Lepiota ananya

Scientific classification
- Domain: Eukaryota
- Kingdom: Fungi
- Division: Basidiomycota
- Class: Agaricomycetes
- Order: Agaricales
- Family: Agaricaceae
- Genus: Lepiota
- Species: L. ananya
- Binomial name: Lepiota ananya T.K.A.Kumar & Manim. (2009)

= Lepiota ananya =

- Genus: Lepiota
- Species: ananya
- Authority: T.K.A.Kumar & Manim. (2009)

Species of fungus

Lepiota ananya is a gilled mushroom of the genus Lepiota in the order Agaricales. Known only to come from Kerala State, India, it was described as new to science in 2009.

==Taxonomy==
The species was first described in a 2009 issue of the journal Mycotaxon. The type collection was made in July 2005, in Palode, a village in the Thiruvananthapuram district of Kerala State, India. The specific epithet ananya is derived from the Sanskrit word for "unique".

==Description==
Fruit bodies have caps that are initially convex, becoming broadly convex and finally flattened with an umbo; the cap attains a diameter of 14–25 mm. The cap surface is whitish, sometimes with a yellowish tinge, and has dark brown, pressed-down fibrillose scales that are more concentrated in the center of the cap. The cap margin, initially curved inward before straightening in age, has fine grooves and a scalloped edge. The gills are free from attachment to the stem, and colored light yellow. They are crowded together closely, and interspersed with 3–4 tiers of lamellulae (short gills). The edges of the gills are finely fringed. The hollow, cylindrical stem measures 2.2–4.0 cm by 1.5–5 mm thick, with a thicker base. The stem surface is whitish and fibrillose; the stem base arises from a white mycelium. The stem bears a membranous, whitish ring on its upper portion. The flesh is up to 2 mm thick, whitish to pale yellow, and has no distinct odor.

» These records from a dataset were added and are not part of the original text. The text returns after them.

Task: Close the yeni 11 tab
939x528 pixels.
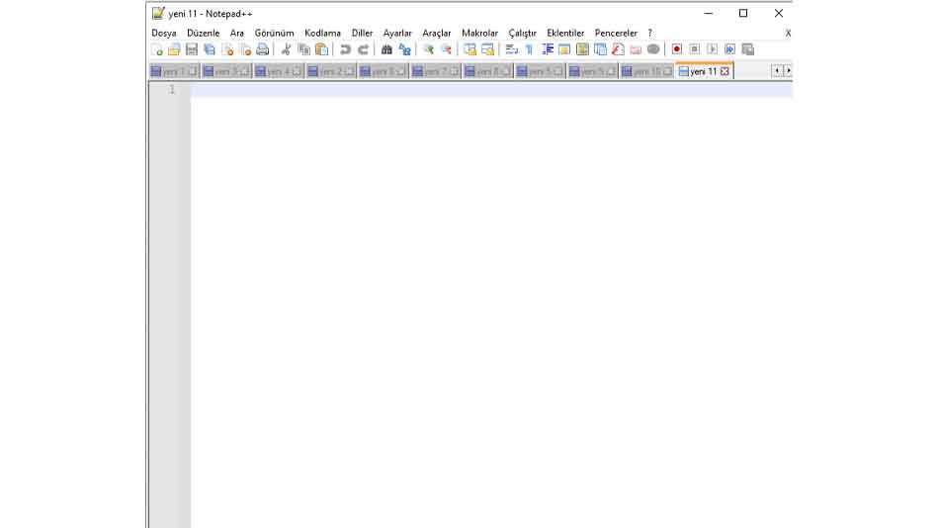Action: [x=725, y=71]
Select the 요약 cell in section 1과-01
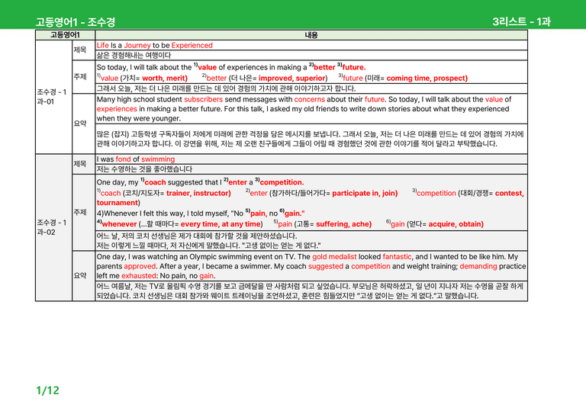The height and width of the screenshot is (414, 586). click(83, 124)
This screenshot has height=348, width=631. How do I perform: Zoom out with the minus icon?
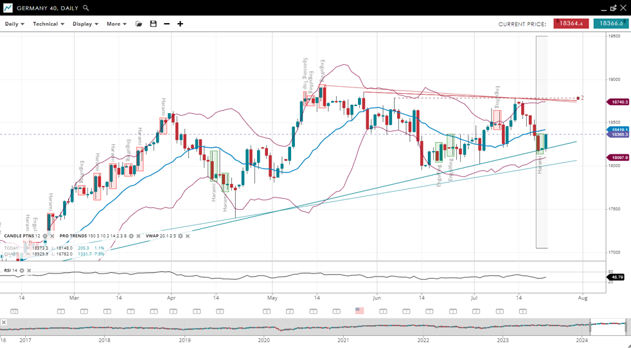pos(167,24)
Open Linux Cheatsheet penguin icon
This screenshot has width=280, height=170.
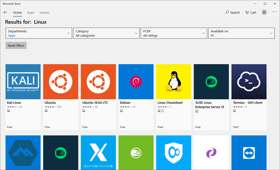174,82
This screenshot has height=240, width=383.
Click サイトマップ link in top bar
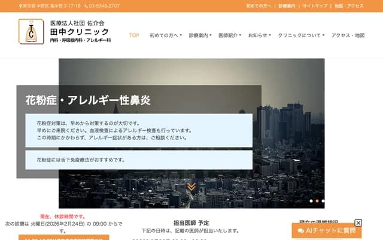coord(315,5)
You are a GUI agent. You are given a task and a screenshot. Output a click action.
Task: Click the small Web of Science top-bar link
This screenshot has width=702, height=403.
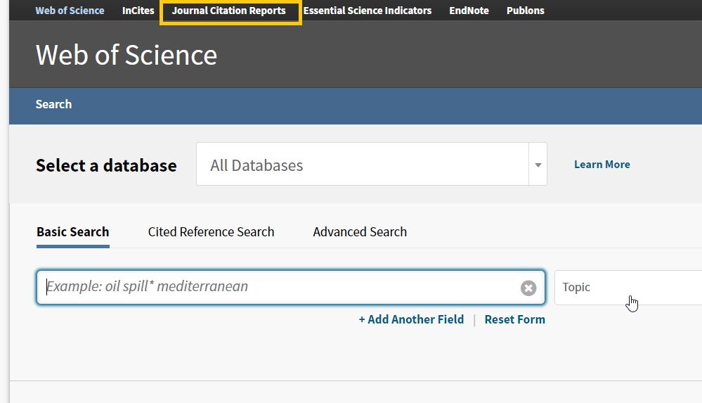70,11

Spores are amygdaliform (almond-shaped) with walls up to 1 μm thick, smooth, hyaline (translucent), and measure 5.5–8 by 3.5–4.5 μm. The spores contain refractive oil droplets. The basidia (spore-bearing cells) are club-shaped, hyaline, contain oil droplets, and have dimensions of 13–21 by 8–10 μm. They are four-spored with sterigmata up to 5 μm long. Cheilocystidia (cystidia on the gill edge) are abundant, and have a shape ranging from cylindrical to club-shaped to utriform (like a leather bottle). They are thin-walled, hyaline or pale yellowish, and measure 15–37 by 7.5–10 μm; there are no cystidia on the gill faces (pleurocystidia). Clamp connections are rare in the hyphae.

==Habitat and distribution==
The fruit bodies of Lepiota ananya grow single or scattered on the ground among decaying litterfall. The species is known only from its type locality.